Data lives across ten different systems. Some owned internally, some owned by vendors, all with different structures, different APIs, different update cadences. Getting AI tools to actually consume this data right now involves a lot of copy-pasting, a lot of manual translation between systems, and loads of testing. There’s no OpenClaw for unifying disparate legacy retail systems. There’s no viral demo for reconciling product taxonomies across three platforms.
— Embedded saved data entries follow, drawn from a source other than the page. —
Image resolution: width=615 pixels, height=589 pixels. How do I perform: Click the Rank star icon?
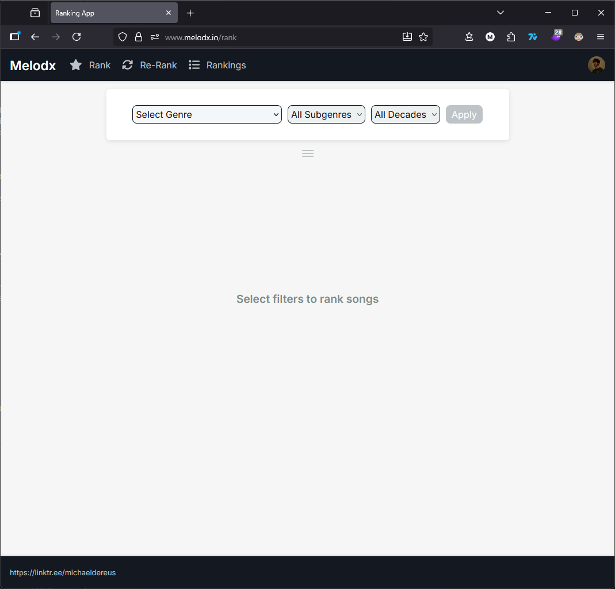tap(76, 66)
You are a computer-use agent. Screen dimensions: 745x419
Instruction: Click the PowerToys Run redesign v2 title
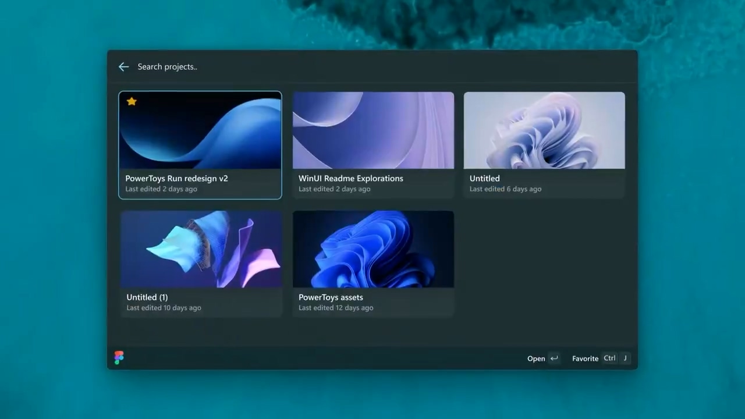point(176,179)
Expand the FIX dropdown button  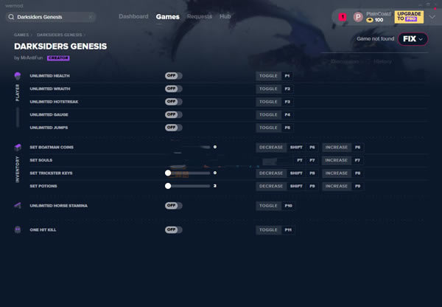tap(412, 39)
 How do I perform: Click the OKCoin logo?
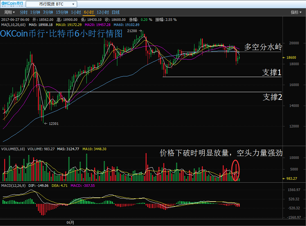point(12,4)
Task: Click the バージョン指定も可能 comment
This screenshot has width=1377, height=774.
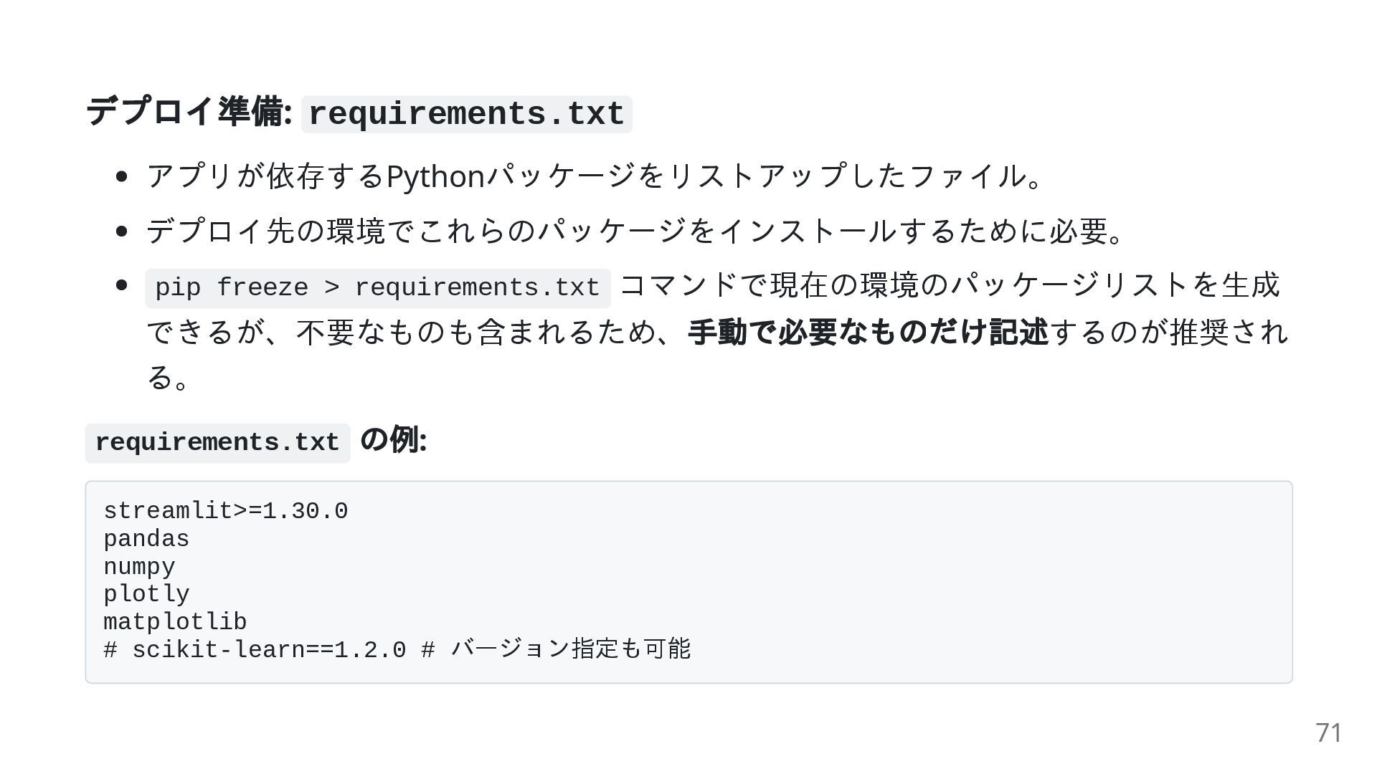Action: pyautogui.click(x=570, y=649)
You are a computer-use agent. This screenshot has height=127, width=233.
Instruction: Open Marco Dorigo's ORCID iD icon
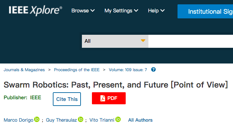[37, 119]
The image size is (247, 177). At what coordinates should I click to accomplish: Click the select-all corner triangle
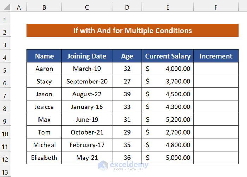pyautogui.click(x=5, y=7)
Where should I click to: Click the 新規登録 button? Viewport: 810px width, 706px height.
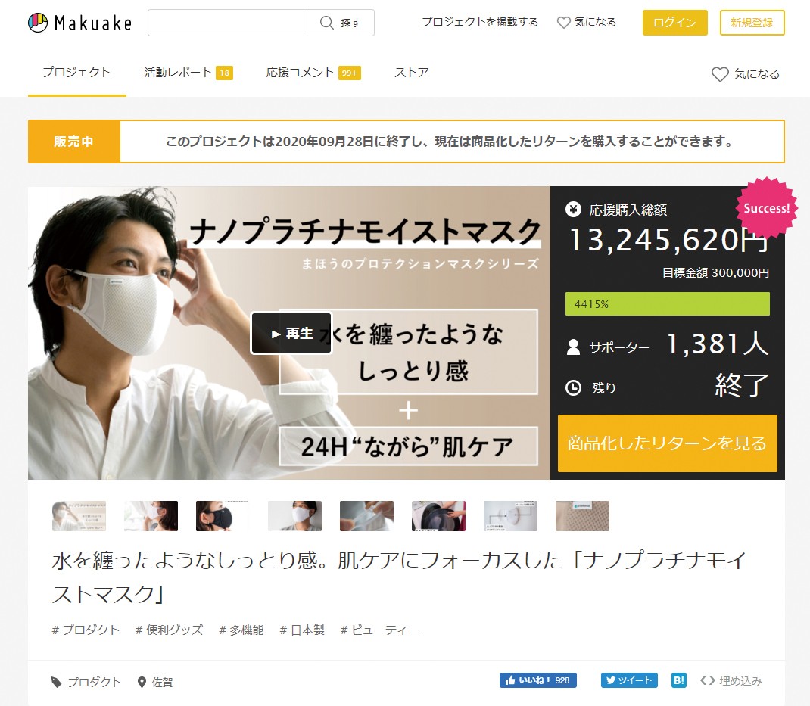point(752,23)
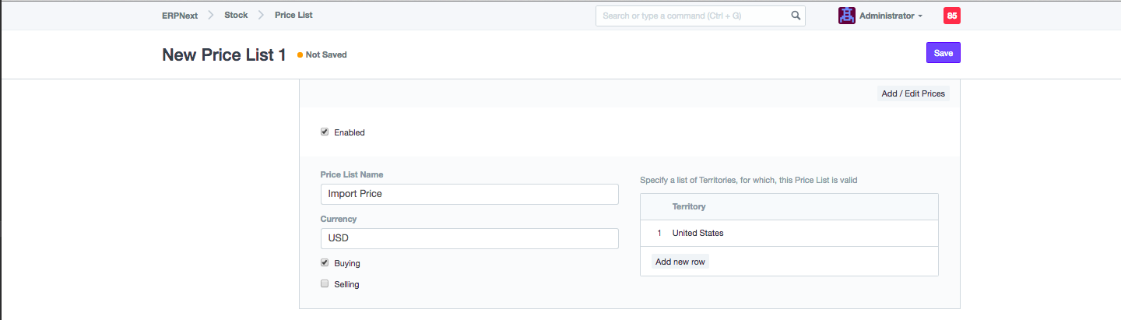Open the red notifications badge showing 85
1121x320 pixels.
click(951, 16)
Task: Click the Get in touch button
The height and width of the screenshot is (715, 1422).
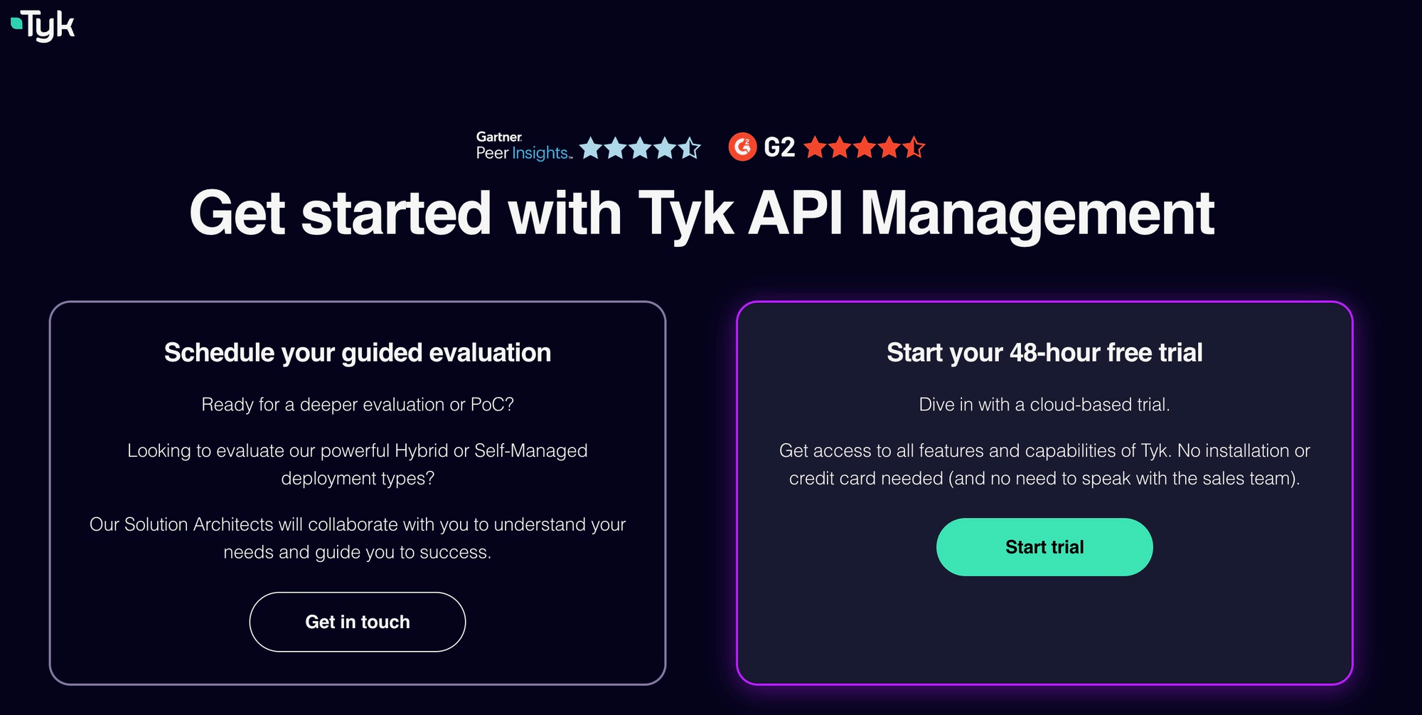Action: click(x=357, y=621)
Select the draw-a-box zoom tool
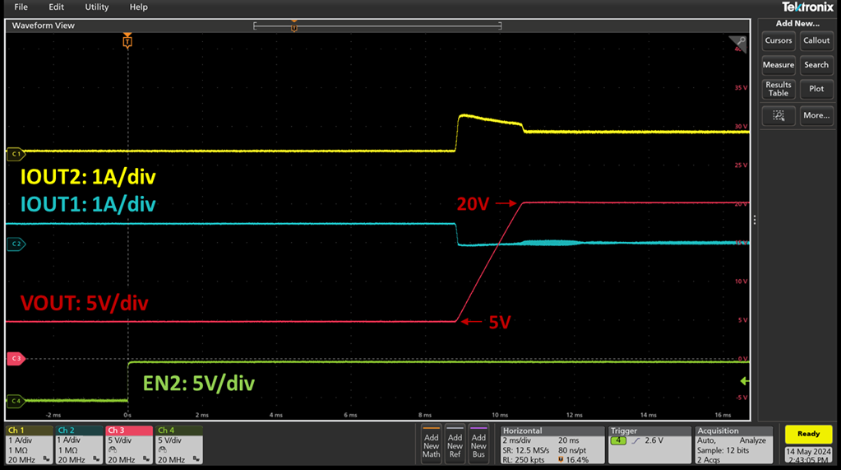Screen dimensions: 841x470 click(778, 115)
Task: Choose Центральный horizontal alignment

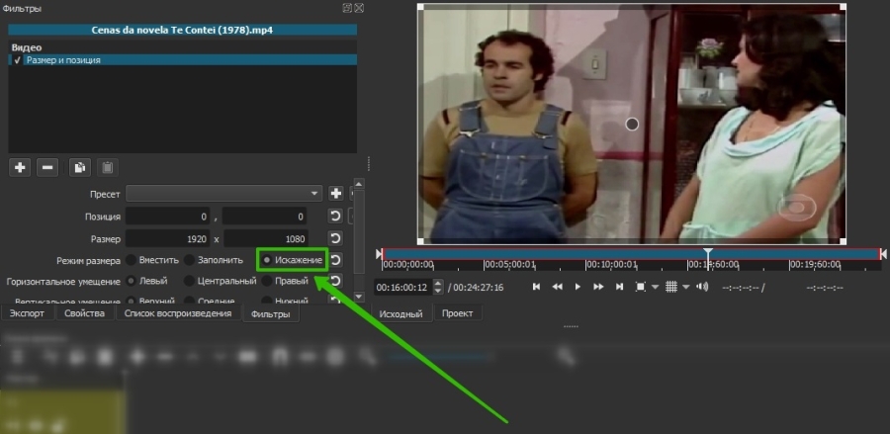Action: coord(190,281)
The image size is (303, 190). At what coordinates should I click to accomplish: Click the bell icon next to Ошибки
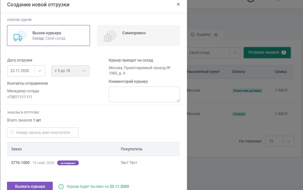(192, 35)
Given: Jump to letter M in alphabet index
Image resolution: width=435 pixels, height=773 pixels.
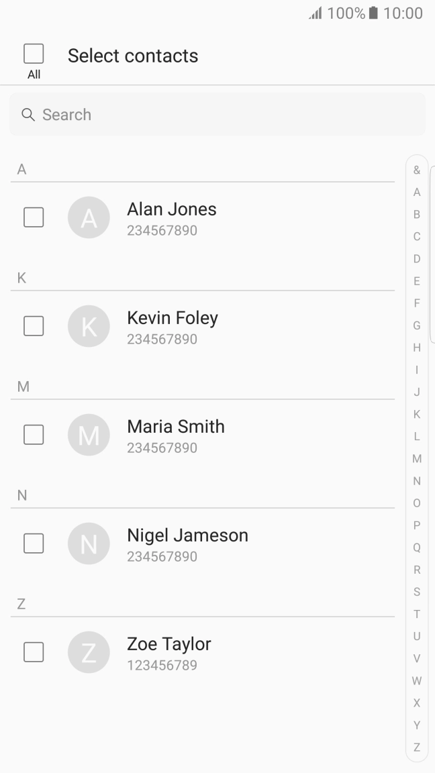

Think of it as tech debt for the AI era. Any meaningful AI initiative, including goal-based shopping, will eventually force you to confront data fragmentation. You can confront it reactively, scrambling to clean data every time you want to try something new. Or you can confront it proactively, treating data readiness as the investment that makes every future AI initiative possible instead of painful.
The point isn’t to build the best AI experience right now. It’s to prepare your data to make connecting to new AI experiences easy, and focus on the ones that move the needle.
The Real Race
Goal-based shopping is coming. Customers already think in goals, AI interfaces will meet them there, and the demand creation potential is real.
But the retailers who win won’t be the ones who shipped the best chatbot. They’ll be the ones who turned their customer purchase data into goal-aware product intelligence, and did the unsexy infrastructure work to make that data accessible.
Frontier AI companies will keep shipping better tools. Your job is to make sure that when those tools arrive, your data is ready to give them something to work with that nobody else can.
The interface will always be a commodity. What your customers have already told you, through years of purchases, is not.